У многих читателей складывается обо всем этом плоское, одномерное представление. Ни в душе, ни в мыслях не остается следов. Люди послевоенного поколения воспринимают войну «о стороны и не способны понять даже то немногое, о чем говорится в книгах или в кинофильмах, если не находят сравнений с явлениями повседневной жизни. Они не чувствуют ужас орудийного номера, переживаемый всякий раз с одинаковой силой, когда опускается с леденящим воем снаряд. Им неведомо свойство человеческой натуры, создающее у многих людей впечатление, будто пикирующий «юнкерс» непременно попадет в щель, что грохот разрывов поражает не только слух, но все человеческое существо, что надрывный крик раненого исходит не от кого-то, а из его собственной груди, и что осколок, вонзившийся в тело, вызывает непередаваемую никакими сравнениями невообразимую боль... Они не имеют ни малейшего представления о самоотрешенности воина, бегущего в атаку, и не знают, что такое паника. Им неизвестно духовное и физическое состояние во время обстрела и течение мыслей того, кто подвергается десяти бомбежкам за день. Они не знают безмерной власти воинской дисциплины, побуждающей военного человека жертвовать жизнью. Они не испытали страх — не житейский, нет, не то пугливое чувство, заставляющее отпрянуть, заслониться руками. Нет! Речь идет о психике воина, мужественного человека, о состоянии души, которое вызвано присутствием смерти, когда она изо дня в день, из месяца в месяц хозяйничает на одном с ним пространстве и уносит по своему непостижимому выбору близких ему людей, то одного, то другого.

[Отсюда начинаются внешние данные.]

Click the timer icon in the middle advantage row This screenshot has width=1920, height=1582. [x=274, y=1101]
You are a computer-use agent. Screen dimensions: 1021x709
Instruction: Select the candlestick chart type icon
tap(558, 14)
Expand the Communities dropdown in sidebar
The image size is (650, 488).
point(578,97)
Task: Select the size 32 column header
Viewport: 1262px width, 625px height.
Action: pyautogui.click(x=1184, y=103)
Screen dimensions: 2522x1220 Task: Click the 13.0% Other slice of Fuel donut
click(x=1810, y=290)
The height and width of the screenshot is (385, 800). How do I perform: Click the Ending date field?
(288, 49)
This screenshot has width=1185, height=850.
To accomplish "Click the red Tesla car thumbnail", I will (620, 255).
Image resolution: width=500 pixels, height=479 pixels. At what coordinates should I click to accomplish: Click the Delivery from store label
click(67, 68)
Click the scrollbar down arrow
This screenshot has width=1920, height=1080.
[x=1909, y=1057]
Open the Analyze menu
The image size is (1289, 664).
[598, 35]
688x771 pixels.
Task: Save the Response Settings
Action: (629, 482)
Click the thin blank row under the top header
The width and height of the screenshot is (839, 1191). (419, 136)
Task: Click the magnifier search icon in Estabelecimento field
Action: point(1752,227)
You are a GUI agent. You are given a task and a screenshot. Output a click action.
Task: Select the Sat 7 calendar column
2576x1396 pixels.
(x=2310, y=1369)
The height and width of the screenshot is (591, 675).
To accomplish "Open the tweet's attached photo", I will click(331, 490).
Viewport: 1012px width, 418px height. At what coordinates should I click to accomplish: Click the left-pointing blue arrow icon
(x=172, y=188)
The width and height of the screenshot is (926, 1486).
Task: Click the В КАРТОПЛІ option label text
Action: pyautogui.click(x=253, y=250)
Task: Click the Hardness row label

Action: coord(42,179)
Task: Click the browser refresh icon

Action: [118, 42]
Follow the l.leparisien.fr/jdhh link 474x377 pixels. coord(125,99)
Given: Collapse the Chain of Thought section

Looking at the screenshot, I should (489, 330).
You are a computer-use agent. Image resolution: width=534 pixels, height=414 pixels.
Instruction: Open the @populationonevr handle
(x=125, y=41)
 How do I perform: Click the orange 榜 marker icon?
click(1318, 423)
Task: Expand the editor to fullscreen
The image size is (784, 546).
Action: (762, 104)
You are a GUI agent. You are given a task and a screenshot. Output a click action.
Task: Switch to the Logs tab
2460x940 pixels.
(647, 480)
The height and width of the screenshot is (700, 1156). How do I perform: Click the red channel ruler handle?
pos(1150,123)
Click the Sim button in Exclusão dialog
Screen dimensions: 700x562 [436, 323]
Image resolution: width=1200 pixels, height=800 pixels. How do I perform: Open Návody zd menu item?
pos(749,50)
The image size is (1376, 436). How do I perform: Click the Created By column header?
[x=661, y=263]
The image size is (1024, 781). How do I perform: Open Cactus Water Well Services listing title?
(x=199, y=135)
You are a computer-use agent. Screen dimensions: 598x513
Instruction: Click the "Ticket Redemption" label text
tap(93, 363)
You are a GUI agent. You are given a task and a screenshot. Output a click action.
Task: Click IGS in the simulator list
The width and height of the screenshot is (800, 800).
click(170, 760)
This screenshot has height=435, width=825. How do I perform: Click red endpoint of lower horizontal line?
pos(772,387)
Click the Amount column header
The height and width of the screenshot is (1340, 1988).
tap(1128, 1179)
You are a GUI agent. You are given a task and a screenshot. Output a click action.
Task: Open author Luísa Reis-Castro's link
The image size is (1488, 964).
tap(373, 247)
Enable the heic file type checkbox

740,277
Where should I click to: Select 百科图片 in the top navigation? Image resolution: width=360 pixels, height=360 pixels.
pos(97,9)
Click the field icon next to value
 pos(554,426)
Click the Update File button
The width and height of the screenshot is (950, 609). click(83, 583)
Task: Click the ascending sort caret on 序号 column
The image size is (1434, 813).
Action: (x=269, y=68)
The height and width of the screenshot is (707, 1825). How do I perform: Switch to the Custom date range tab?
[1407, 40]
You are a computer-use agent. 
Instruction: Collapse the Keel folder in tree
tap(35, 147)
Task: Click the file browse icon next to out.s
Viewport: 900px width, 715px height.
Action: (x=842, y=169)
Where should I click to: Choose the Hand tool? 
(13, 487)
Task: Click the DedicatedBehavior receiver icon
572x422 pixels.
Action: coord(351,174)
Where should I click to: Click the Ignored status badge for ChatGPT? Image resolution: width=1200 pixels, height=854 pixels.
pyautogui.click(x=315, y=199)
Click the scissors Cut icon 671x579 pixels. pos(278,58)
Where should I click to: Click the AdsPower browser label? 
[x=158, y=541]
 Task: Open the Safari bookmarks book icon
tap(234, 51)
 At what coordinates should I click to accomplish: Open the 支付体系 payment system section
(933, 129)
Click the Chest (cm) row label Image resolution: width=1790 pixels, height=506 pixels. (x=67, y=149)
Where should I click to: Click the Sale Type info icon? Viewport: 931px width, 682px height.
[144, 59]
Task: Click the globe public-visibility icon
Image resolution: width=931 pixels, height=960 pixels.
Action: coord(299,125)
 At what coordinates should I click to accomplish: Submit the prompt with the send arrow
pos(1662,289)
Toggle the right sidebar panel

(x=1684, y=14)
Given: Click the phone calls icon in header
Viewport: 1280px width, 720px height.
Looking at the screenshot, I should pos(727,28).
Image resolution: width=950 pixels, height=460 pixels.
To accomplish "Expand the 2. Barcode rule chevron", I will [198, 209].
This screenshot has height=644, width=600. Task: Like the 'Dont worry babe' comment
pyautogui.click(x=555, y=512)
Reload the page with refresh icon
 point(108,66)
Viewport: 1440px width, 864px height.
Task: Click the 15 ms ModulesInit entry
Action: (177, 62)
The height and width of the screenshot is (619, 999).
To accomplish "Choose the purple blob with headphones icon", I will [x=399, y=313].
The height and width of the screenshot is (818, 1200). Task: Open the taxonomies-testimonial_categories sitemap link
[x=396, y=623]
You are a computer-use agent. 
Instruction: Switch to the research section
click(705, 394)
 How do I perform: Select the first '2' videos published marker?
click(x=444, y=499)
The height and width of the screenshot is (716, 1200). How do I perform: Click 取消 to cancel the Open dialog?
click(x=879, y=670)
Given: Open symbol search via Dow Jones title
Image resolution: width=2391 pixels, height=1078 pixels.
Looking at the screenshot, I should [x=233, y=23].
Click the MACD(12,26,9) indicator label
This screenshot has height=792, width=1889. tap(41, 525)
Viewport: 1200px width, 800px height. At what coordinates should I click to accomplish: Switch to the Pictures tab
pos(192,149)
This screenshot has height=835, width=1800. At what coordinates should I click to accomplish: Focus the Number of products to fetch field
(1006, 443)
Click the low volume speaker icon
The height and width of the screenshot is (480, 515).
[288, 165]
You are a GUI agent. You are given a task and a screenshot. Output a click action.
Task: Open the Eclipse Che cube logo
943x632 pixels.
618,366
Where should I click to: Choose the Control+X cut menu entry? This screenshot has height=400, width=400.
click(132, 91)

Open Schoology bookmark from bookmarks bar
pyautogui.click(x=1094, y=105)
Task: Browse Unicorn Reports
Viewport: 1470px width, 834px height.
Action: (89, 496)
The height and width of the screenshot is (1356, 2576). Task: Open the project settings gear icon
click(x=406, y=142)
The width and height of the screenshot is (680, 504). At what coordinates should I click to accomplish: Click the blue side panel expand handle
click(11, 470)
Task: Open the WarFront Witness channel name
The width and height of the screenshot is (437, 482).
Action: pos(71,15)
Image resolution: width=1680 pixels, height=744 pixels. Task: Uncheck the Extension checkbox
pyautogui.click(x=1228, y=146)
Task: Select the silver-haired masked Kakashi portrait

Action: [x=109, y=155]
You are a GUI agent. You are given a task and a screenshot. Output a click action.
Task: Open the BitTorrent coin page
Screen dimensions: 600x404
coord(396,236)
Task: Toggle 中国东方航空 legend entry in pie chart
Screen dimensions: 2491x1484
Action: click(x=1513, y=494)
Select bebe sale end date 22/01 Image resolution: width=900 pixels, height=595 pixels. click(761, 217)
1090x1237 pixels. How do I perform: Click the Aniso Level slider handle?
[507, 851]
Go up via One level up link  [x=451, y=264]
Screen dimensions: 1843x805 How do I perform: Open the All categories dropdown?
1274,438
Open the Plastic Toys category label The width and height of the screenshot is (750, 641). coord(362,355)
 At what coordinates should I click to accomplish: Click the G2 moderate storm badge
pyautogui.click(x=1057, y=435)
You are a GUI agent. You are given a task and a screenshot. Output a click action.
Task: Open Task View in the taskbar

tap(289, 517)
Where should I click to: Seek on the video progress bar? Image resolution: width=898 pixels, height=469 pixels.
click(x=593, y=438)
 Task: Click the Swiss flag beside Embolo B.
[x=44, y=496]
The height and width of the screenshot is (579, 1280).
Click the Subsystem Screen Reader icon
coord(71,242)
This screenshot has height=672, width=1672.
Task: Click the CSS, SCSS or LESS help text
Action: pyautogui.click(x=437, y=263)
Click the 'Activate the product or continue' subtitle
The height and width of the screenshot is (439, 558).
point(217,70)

Для солдата сама собой разумеется та истина, что обслуживание оружия, стрельба и все в совокупности, что делает на позициях и наблюдательных пунктах артиллерист или пехотинец в траншее, не имеет ничего общего с производственной деятельностью людей. Солдат повинуется присяге, иными словами, делает дело, которое требует полного подчинения личности понятию долга, он действует в условиях, лишенных какой-либо меры и ритма. Состояние покоя внезапно сменяется колоссальным напряжением. Прилив духа возносит его в заоблачную высь, в одно мгновение он испытывает столько, сколько иные люди за всю свою жизнь.
Особый характер сохраняют отношения к службе, к товарищам и старшим. Все несет на себе печать общности, которая сближает людей перед лицом смерти.
Каждый день — испытания, но воин не получал возмещения ресурсов — физических и духовных — сообразно с тем, как их расходовал. И в то же время требования повышались на унылом, безрадостном фоне.
Когда орудийный номер занимал свое место, в поисках опоры он обращался к собственному самосознанию. Те, кто обладал силой духа, никогда не расставались с надеждой на лучшее будущее и в этом находили поддержку.
Вот почему обязанности орудийных номеров, невесть какие сложные, в атмосфере тех дней ложились жерновным камнем на плечи. Но в большинстве своем они добросовестно делали свое дело, отодвинув прочь все личное. В моей душе и — я уверен — у всех, кто участвовал в боях тех дней, никогда не изгладится чувство признательности к нашим товарищам, начальникам и подчиненным. Они проявляли величайшую выдержку и терпение — качества, всегда свойственные русскому воину, они жертвовали жизнью во имя правого дела.
«Что ж... обыкновенные люди, — скажут читатели, — подчинялись требованиям времени и выполняли то, что приказано... поется же в песне... «когда страна прикажет быть героем, у нас героем становится любой».
Нет... это лживая песня. В природе обыкновенных людей вообще не существует. Каждый живет своими чувствами, мыслями, своей судьбой. В особенности — на поле боя.
Воин нес службу, отдавал все свои силы общему делу. В такой же мере, как дисциплина, орудийных номеров 6-й батареи связывало сознание того, что они шли стопами отцов, сохраняя солдатскую верность слову присяги. Они пели их песни, шагали в ритме их маршей, говорили их речью и превыше всего на свете чтили их идеалы.
Воины 6-й батареи считали себя преемниками того мира, который существовал тысячу лет и был обновлен преобразующим дыханием революции, трудом и кровью предшествующих поколений, и не желали быть никем иным.
Воины 6-й батареи не позволяли себе упреждающих жестов и не выказывали намерений относить себя к сонму героев. Героизм — явление, свойственное войне. Герой-топограф был одним из их числа. Они знали о его подвиге и знали, что далеко не каждый несет в груди его бестрепетное сердце — сердце человека, который отдал жизнь, повинуясь зову чистой солдатской совести.
Воины тех дней совершали великие подвиги, они закрыли грудью не амбразуры, но всю ширь земную и гибли в безвестии во имя грядущих побед.
Окружение
В темноте пылают машины. Тянет гарью. Чьи-то орудия ведут огонь. Со всех сторон полыхают зарева.